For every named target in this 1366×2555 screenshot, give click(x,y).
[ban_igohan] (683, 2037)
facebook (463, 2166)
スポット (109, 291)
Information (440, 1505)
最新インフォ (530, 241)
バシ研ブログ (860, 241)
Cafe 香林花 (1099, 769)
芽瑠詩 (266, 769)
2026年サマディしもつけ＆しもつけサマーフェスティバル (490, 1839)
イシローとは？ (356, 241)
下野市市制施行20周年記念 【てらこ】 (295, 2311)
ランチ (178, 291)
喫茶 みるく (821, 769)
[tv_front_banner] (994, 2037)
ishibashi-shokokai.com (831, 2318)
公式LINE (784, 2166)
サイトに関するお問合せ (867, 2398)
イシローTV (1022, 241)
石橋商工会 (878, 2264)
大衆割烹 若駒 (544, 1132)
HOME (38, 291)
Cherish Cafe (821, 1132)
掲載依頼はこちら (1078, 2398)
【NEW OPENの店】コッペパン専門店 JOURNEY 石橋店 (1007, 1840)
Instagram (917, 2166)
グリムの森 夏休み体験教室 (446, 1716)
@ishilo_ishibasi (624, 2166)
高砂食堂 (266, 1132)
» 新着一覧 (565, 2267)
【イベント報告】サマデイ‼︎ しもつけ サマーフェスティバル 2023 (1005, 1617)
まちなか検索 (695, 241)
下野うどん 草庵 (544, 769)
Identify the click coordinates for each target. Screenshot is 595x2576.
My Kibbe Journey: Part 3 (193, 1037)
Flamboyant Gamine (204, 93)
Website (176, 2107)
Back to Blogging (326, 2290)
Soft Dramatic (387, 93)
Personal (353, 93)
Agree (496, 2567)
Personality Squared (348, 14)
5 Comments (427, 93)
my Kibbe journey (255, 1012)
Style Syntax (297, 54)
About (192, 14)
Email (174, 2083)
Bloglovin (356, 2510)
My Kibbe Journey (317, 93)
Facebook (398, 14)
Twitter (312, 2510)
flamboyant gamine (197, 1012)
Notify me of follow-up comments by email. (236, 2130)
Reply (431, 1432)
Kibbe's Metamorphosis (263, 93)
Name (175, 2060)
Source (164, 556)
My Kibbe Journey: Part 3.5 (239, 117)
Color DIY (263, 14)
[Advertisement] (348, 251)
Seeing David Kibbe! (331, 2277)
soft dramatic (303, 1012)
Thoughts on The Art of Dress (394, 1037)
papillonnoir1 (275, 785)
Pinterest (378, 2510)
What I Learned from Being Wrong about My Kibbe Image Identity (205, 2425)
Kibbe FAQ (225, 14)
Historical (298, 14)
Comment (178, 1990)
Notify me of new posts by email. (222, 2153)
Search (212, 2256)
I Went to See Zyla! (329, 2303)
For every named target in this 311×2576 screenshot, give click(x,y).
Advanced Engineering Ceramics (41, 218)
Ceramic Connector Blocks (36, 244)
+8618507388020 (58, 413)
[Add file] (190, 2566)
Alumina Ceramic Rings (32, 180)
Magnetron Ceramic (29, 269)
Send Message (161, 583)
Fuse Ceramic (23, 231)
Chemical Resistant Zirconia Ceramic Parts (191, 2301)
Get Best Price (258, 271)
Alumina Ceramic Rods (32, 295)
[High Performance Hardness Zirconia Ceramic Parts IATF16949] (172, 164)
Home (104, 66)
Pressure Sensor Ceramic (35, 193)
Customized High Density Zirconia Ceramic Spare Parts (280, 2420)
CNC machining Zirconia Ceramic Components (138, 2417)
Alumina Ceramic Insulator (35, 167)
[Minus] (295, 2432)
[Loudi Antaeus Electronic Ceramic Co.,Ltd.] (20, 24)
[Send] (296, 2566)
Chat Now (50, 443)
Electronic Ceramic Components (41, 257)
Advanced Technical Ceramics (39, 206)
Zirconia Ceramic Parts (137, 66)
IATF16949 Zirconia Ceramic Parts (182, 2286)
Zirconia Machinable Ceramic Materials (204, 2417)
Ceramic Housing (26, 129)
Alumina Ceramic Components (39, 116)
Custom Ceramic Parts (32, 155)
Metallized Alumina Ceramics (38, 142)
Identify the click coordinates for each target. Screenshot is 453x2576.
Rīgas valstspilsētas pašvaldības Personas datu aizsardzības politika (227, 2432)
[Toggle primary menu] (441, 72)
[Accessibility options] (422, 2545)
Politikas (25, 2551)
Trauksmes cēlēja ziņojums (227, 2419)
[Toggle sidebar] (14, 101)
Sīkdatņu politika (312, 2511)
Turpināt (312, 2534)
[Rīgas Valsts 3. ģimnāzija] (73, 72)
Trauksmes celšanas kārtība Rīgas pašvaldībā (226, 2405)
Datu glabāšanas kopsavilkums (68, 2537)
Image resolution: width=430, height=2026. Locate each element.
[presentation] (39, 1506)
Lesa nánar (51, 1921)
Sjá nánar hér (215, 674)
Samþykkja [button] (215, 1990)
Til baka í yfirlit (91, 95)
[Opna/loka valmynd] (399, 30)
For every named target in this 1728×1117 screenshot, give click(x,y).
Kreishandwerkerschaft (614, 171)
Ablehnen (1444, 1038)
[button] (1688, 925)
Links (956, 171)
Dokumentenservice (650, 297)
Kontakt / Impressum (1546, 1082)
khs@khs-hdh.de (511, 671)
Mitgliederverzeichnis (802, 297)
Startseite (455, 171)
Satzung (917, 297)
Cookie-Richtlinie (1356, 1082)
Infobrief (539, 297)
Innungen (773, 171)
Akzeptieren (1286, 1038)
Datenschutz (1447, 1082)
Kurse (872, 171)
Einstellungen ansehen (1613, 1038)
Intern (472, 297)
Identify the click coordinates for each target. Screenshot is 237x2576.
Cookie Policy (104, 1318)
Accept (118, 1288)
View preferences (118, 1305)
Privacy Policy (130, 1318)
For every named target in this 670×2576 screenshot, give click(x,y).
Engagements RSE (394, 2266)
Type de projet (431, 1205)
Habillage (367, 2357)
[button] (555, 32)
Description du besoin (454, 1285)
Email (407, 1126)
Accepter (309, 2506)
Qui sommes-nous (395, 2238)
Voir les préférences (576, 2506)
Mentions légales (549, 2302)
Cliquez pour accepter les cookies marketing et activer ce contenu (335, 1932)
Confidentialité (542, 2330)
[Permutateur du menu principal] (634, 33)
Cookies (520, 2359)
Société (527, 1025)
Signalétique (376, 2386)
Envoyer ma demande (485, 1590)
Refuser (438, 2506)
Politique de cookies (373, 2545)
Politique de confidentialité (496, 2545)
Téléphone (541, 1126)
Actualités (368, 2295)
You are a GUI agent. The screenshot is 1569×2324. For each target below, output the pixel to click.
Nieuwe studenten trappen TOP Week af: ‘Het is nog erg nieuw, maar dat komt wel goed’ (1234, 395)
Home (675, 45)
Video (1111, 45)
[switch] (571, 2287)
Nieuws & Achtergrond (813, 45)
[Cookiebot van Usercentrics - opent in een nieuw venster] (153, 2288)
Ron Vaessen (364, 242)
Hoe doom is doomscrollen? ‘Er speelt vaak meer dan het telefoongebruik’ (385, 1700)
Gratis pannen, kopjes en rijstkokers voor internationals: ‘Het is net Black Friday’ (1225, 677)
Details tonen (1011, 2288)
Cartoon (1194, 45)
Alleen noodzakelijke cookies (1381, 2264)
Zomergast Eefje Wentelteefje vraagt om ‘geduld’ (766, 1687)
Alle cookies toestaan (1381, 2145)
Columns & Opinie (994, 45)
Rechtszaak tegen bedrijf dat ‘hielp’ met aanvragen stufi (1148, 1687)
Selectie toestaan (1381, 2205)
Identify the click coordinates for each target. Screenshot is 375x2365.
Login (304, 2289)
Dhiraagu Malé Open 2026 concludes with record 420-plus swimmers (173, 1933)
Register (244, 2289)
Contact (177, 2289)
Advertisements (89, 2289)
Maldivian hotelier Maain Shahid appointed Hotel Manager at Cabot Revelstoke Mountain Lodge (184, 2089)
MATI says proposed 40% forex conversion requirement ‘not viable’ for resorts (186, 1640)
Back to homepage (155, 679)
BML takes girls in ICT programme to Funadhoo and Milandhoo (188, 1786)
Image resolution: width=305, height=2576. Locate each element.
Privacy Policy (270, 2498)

----

▶ [What to produce]
There is a run of lines above from the one with "喫茶 みるく (821, 769)" to the one with "My Kibbe Journey: Part 3 (193, 1037)"; print exactly that run, both ends included, and nothing else.

▶ [Result]
喫茶 みるく (821, 769)
[tv_front_banner] (994, 2037)
ishibashi-shokokai.com (831, 2318)
公式LINE (784, 2166)
サイトに関するお問合せ (867, 2398)
イシローTV (1022, 241)
石橋商工会 (878, 2264)
大衆割烹 若駒 (544, 1132)
HOME (38, 291)
Cherish Cafe (821, 1132)
掲載依頼はこちら (1078, 2398)
【NEW OPENの店】コッペパン専門店 JOURNEY 石橋店 (1007, 1840)
Instagram (917, 2166)
グリムの森 夏休み体験教室 (446, 1716)
@ishilo_ishibasi (624, 2166)
高砂食堂 (266, 1132)
» 新着一覧 (565, 2267)
【イベント報告】サマデイ‼︎ しもつけ サマーフェスティバル 2023 (1005, 1617)
まちなか検索 (695, 241)
下野うどん 草庵 (544, 769)
Identify the click coordinates for each target. Screenshot is 595x2576.
My Kibbe Journey: Part 3 (193, 1037)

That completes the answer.